» TASK TO COMPLETE:
Beginning with the line containing "Oracle Certification Exam (47, 1631)" and ending with the last line of the records, set down every line exactly.

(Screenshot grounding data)
++++++++

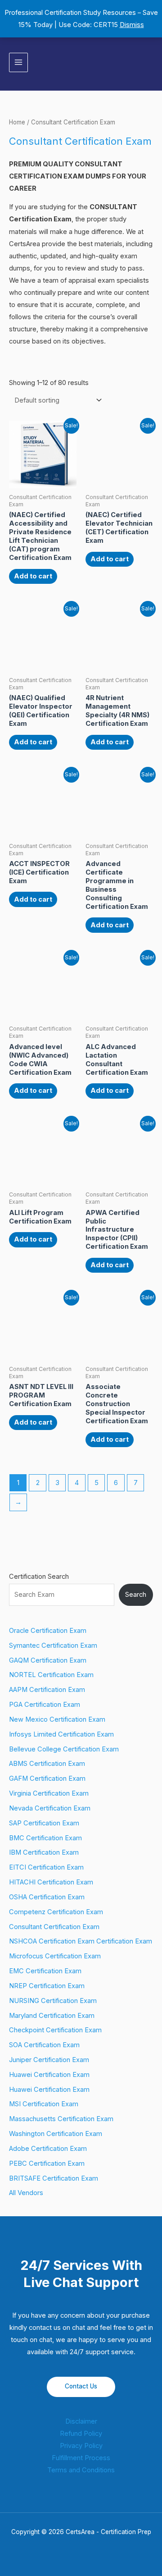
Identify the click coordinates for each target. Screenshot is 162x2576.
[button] (150, 62)
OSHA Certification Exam (47, 1897)
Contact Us (81, 2386)
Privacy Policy (81, 2446)
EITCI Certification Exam (46, 1867)
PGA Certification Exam (44, 1705)
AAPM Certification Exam (47, 1690)
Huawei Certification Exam (49, 2075)
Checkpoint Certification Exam (55, 2030)
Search (135, 1595)
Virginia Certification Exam (49, 1793)
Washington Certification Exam (55, 2134)
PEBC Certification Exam (47, 2163)
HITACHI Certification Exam (51, 1882)
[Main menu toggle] (18, 62)
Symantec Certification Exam (53, 1645)
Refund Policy (81, 2433)
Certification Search (39, 1576)
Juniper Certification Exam (49, 2060)
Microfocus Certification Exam (55, 1956)
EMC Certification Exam (45, 1971)
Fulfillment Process (81, 2458)
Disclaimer (81, 2421)
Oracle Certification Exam (47, 1631)
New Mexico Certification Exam (57, 1719)
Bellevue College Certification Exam (64, 1749)
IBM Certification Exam (44, 1852)
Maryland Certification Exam (51, 2016)
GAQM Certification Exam (47, 1660)
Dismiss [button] (132, 25)
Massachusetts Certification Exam (61, 2119)
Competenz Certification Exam (56, 1912)
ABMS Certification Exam (47, 1764)
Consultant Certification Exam (54, 1927)
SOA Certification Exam (44, 2045)
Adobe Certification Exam (48, 2149)
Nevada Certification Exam (49, 1808)
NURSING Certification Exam (53, 2001)
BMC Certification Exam (45, 1838)
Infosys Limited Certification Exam (61, 1734)
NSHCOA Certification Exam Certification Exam (80, 1941)
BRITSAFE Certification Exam (53, 2178)
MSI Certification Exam (43, 2104)
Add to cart (33, 576)
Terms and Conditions (81, 2470)
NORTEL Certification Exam (51, 1675)
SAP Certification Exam (44, 1823)
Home (17, 122)
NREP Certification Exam (47, 1986)
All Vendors (26, 2193)
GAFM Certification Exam (47, 1778)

++++++++

» RESULT FOR THIS EXERCISE:
Oracle Certification Exam (47, 1631)
New Mexico Certification Exam (57, 1719)
Bellevue College Certification Exam (64, 1749)
IBM Certification Exam (44, 1852)
Maryland Certification Exam (51, 2016)
GAQM Certification Exam (47, 1660)
Dismiss [button] (132, 25)
Massachusetts Certification Exam (61, 2119)
Competenz Certification Exam (56, 1912)
ABMS Certification Exam (47, 1764)
Consultant Certification Exam (54, 1927)
SOA Certification Exam (44, 2045)
Adobe Certification Exam (48, 2149)
Nevada Certification Exam (49, 1808)
NURSING Certification Exam (53, 2001)
BMC Certification Exam (45, 1838)
Infosys Limited Certification Exam (61, 1734)
NSHCOA Certification Exam Certification Exam (80, 1941)
BRITSAFE Certification Exam (53, 2178)
MSI Certification Exam (43, 2104)
Add to cart (33, 576)
Terms and Conditions (81, 2470)
NORTEL Certification Exam (51, 1675)
SAP Certification Exam (44, 1823)
Home (17, 122)
NREP Certification Exam (47, 1986)
All Vendors (26, 2193)
GAFM Certification Exam (47, 1778)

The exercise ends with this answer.